> **Instructions for the task**
According to the Pacific Dunes page, at which holes are the natural bunkers that guided the routing?

> **Supplied text**
= = =

Pacific Dunes

Pacific Dunes
Bandon, Oregon, USA

6633 YARDS (PAR 71)
LAST PLAYED: March 20, 2011.
LOW SCORE: 75 (+4)

– Golf Club Atlas 147 Custodians of the Game: #34
– Golf Magazine Top 100 Courses in the World 2020-21: #24
– Golf Magazine Top 100 Courses in the US 2017: #14
– Golf Magazine Top 100 Courses You Can Play 2016-17: #2
– Golf Digest Best New Public Upscale Course 2001
– Golf Digest America’s 100 Greatest Golf Courses 2019-20: #17
– Golf Digest America’s 100 Greatest Public Courses 2019: #2
– Golfweek Best Modern Courses USA 2019: #2
– Top 100 Courses of the World 2020: #23
– Top 100 Courses of the USA 2020: #13

“Every architect dreams of building among the sand dunes, in the same terrain where golf was conceived in the British Isles. For me and my associates, Pacific Dunes is that dream come true.

I suspect that any golfer would have found some of the same holes, like the par-4 13th along the ocean, but it was an enormous responsibility to find the best possible routing on a site of such potential. The rippling fairways are mostly as we found them; so are the natural bunkers at the 2nd, 7th, 11th, 13th, 16th, and 18th holes, which guided our routing. Our layout is short enough to give every golfer hope, but its rugged nature will test every facet of your game.

It was the highlight of our careers to participate in the creation of Pacific Dunes at what is rapidly becoming one of the great golf resorts in the world, and we had only one chance to get it right.”

= = =

> **Information supplied**
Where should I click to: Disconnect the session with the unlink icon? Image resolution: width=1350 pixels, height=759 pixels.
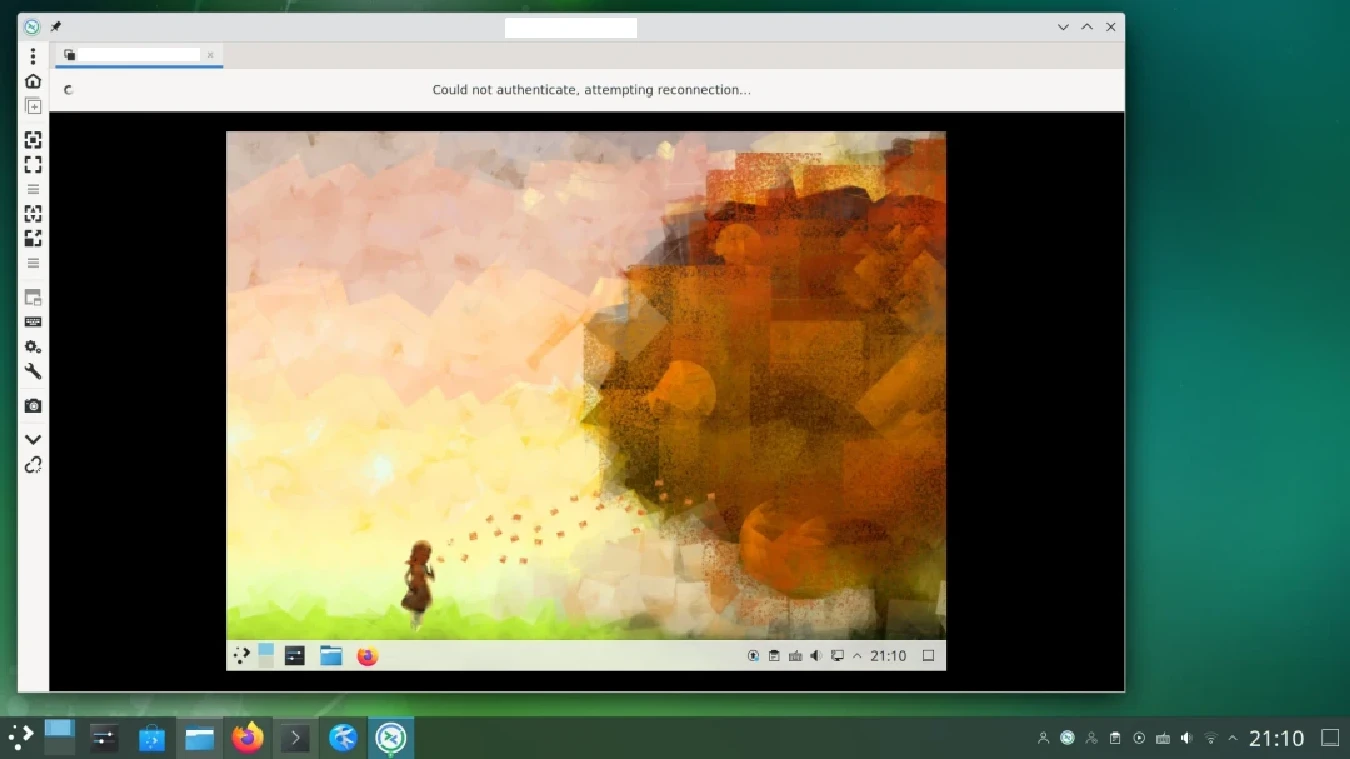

= = =

> **Answer for the task**
The 2nd, 7th, 11th, 13th, 16th, and 18th holes.